If store_parameters_in_results argument to the initializer was set to True, this only returns the value of the num_leapfrog_steps placed in the kernel results by the bootstrap_results method. The actual num_leapfrog_steps in that situation is governed by the previous_kernel_results argument to one_step method.

parameters Return dict of __init__ arguments and their values.
state_gradients_are_stopped

step_size Returns the step_size parameter.

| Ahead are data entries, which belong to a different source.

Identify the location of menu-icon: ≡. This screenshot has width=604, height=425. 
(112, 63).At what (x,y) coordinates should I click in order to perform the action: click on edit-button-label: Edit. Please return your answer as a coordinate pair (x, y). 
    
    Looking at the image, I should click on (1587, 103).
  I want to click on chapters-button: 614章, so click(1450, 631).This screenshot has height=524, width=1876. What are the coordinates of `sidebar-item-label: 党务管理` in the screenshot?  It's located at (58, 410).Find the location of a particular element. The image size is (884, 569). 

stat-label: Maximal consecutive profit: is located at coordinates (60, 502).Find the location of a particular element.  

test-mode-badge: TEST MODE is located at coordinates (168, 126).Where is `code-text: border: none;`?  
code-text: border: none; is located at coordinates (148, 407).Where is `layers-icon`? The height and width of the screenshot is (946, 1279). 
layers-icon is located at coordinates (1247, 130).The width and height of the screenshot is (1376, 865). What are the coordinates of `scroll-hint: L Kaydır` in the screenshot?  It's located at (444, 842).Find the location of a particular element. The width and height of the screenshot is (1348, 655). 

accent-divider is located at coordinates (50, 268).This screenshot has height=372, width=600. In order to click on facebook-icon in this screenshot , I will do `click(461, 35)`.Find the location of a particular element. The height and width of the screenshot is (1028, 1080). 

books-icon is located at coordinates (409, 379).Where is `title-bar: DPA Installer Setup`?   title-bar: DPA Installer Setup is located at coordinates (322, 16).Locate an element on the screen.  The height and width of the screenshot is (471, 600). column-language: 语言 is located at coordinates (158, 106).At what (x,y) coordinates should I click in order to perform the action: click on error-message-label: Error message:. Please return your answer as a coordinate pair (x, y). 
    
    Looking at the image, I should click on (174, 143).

If store_parameters_in_results argument to the initializer was set to True, this only returns the value of the step_size placed in the kernel results by the bootstrap_results method. The actual step size in that situation is governed by the previous_kernel_results argument to one_step method.

step_size_update_fn

target_log_prob_fn

Methods

bootstrap_results

View source

Creates initial previous_kernel_results using a supplied state.

copy

View source

Non-destructively creates a deep copy of the kernel.

Args
**override_parameter_kwargs Python String/value dictionary of initialization arguments to override with new values.

Returns
new_kernel TransitionKernel object of same type as self, initialized with the union of self.parameters and override_parameter_kwargs, with any shared keys overridden by the value of override_parameter_kwargs, i.e., dict(self.parameters, **override_parameters_kwargs).

one_step

View source

Runs one iteration of Hamiltonian Monte Carlo.

Args
current_state Tensor or Python list of Tensors representing the current state(s) of the Markov chain(s). The first r dimensions index independent chains, r = tf.rank(target_log_prob_fn(*current_state)).
previous_kernel_results collections.namedtuple containing Tensors representing values from previous calls to this function (or from the bootstrap_results function.)
seed Optional, a seed for reproducible sampling.

Returns
next_state Tensor or Python list of Tensors representing the state(s) of the Markov chain(s) after taking exactly one step. Has same type and shape as current_state.
kernel_results collections.namedtuple of internal calculations used to advance the chain.

Raises
ValueError if there isn't one step_size or a list with same length as current_state.